This note contains a synopsis of five recent cases impacting upon real estate and lender issues

Incomplete execution of security

A development loan was provided to a trust and secured by a charge. The charge was signed by the individual trustees but not witnessed. Section 52 of the Law of Property Act 1925 requires charges to be completed as a deed which, under section 1(3) of the Law of Property (Miscellaneous Provisions), required that the trustees signatures were witnessed. Without the witness attestations, the document was not properly signed as a deed and therefore failed to create a legal charge.

The document did however create an equitable charge because it was in writing, contained all of the terms and was signed by all the parties (in compliance with section 2 of the Law of Property (Miscellaneous Provisions) Act 1989). In a subsequent action (No. 2), the bank obtained an order to perfect the equitable charge into a legal charge.

However, this case is more notable for the arguments on estoppel. The bank argued that the trustees were estopped from denying the validity of the charge. This argument failed because there was no witness attestation at all, whereas the authorities   on estoppel require some form of witness attestation, albeit incorrect - Shah v Shah [2001] EWCA Civ 527 distinguished from Briggs v Gleeds [2014] EWHC 1178 (Ch).

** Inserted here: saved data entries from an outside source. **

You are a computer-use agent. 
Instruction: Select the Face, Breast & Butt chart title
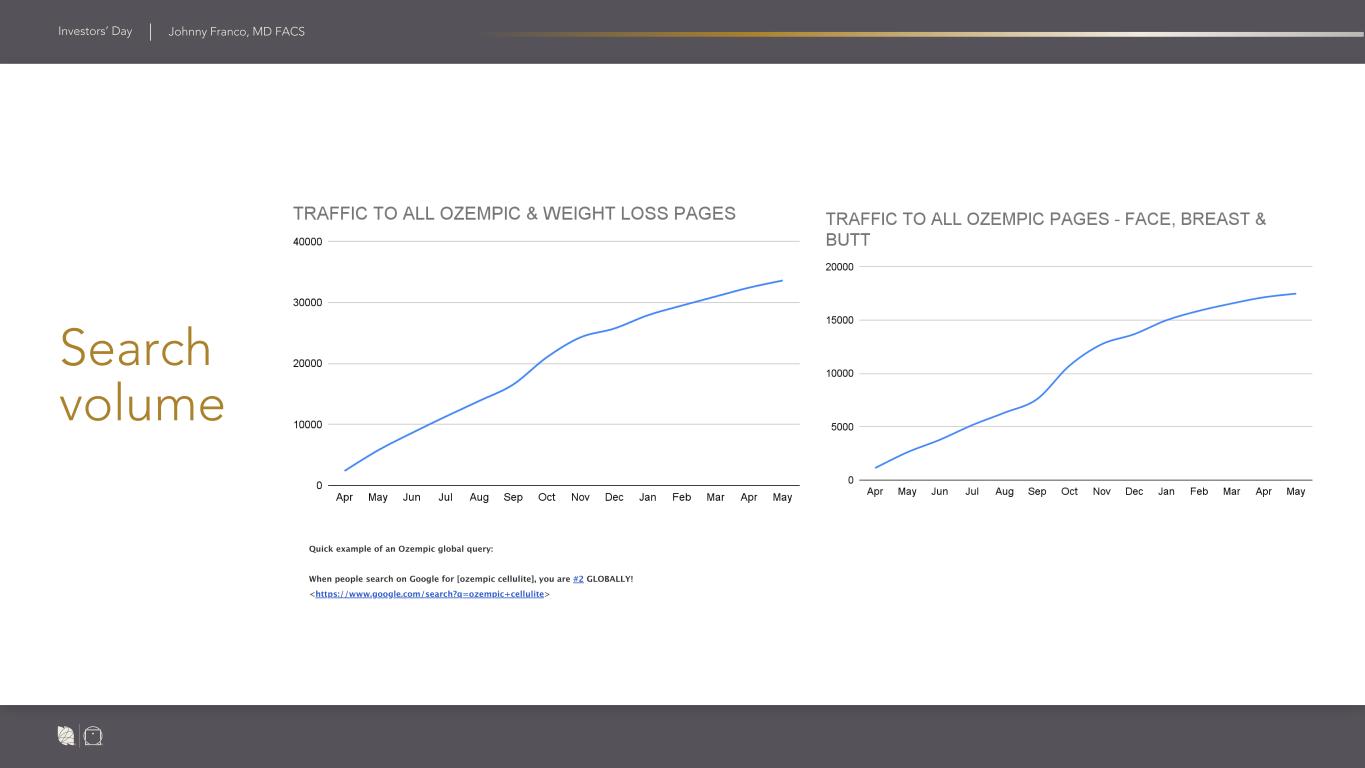pos(1045,229)
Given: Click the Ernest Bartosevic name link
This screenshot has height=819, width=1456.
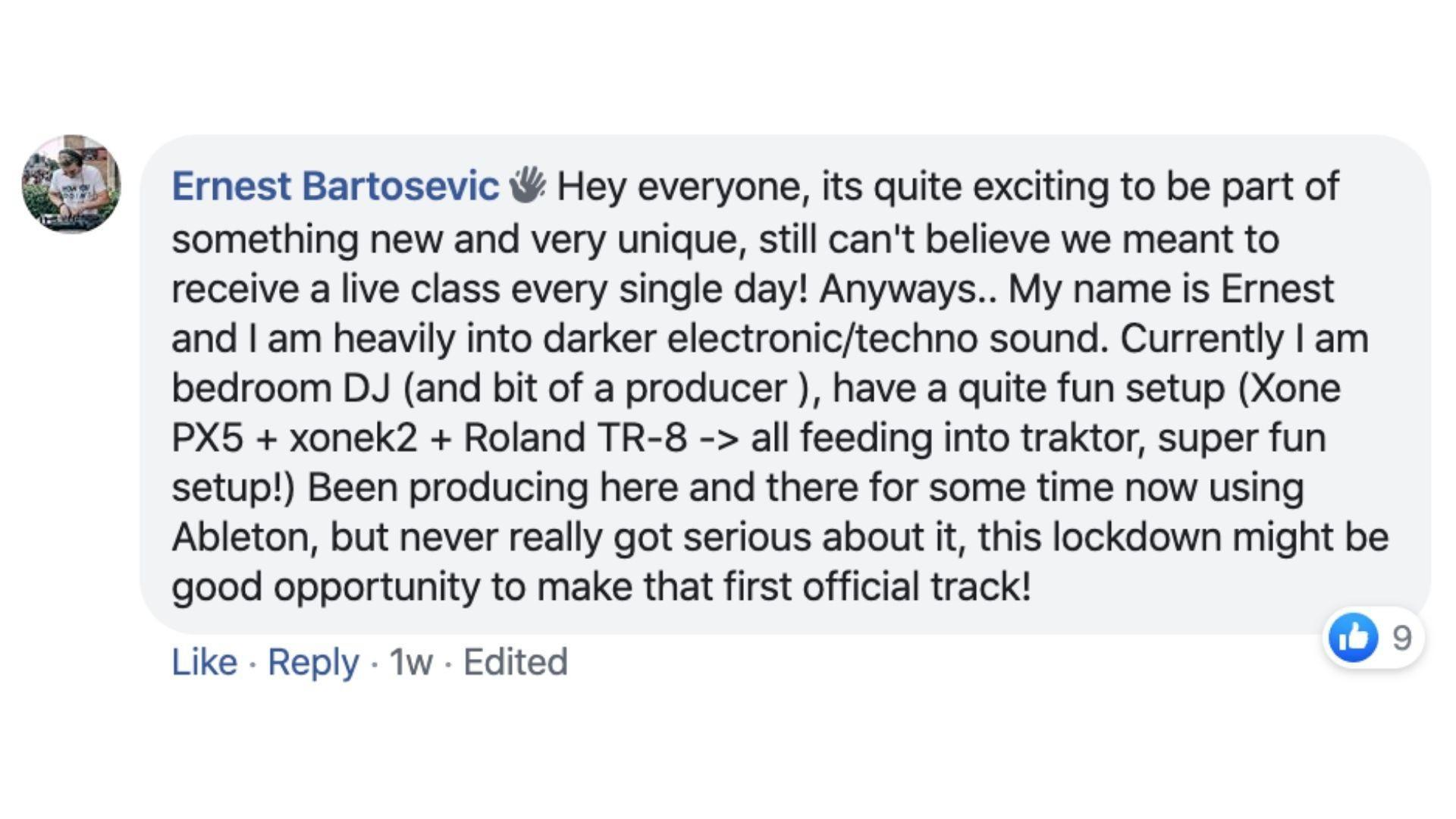Looking at the screenshot, I should (335, 187).
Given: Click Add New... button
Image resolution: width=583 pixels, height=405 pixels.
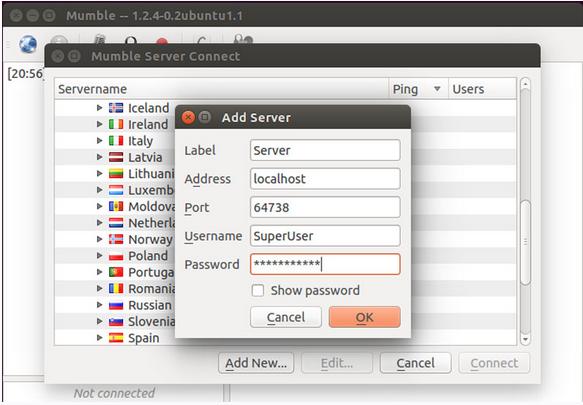Looking at the screenshot, I should 256,363.
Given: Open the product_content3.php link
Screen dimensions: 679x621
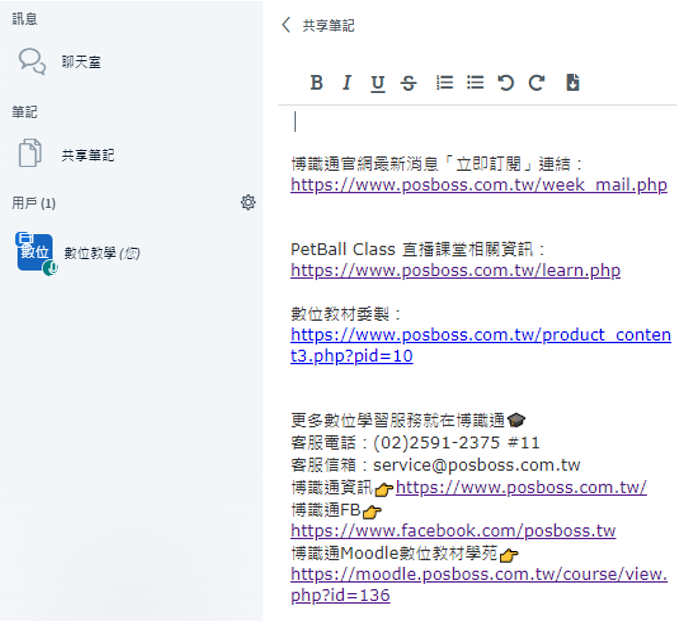Looking at the screenshot, I should pyautogui.click(x=480, y=335).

Bank of Scotland Plc v Waugh [2014] EWHC 2117 (Ch) and No. 2 [2014] EWHC 2835 (Ch)

Enforcement for collateral purposes

The High Court has confirmed that a secured lender is permitted to enforce its security even if the lender has no real prospect of recovery. In other words, where the lender enforces its security solely to apply pressure on the borrower to extract payment. This often arises for a second chargee where there is no equity above the first chargee’s interest.

However, in this case, the Court ordered that the lender could not recover its enforcement costs from the borrower, even though this is usually recoverable from the borrower under the terms of the charge. This case was fact specific because the lender withdrew the proceedings which has automatic costs consequences.

Lenders should therefore consider costs consequences if they intend to enforce security in order to extract payment rather than realise the asset. If any payment is extracted and the lender wishes to terminate the proceedings, a consent order should be considered in order to try and avoid this costs  position.

Co-operative Bank Plc v Phillips [2104] EWHC 2862 (Ch)

Borrower’s counterclaim or set-off

A lender agreed to advance over £12m for a development and refinance loan. The lender went into administration before all  of the funds were advanced and the borrower defaulted. The lender sought to enforce its security. The borrower argued he had a cross-claim or right of set off for damages against the lender which would exceed the debt.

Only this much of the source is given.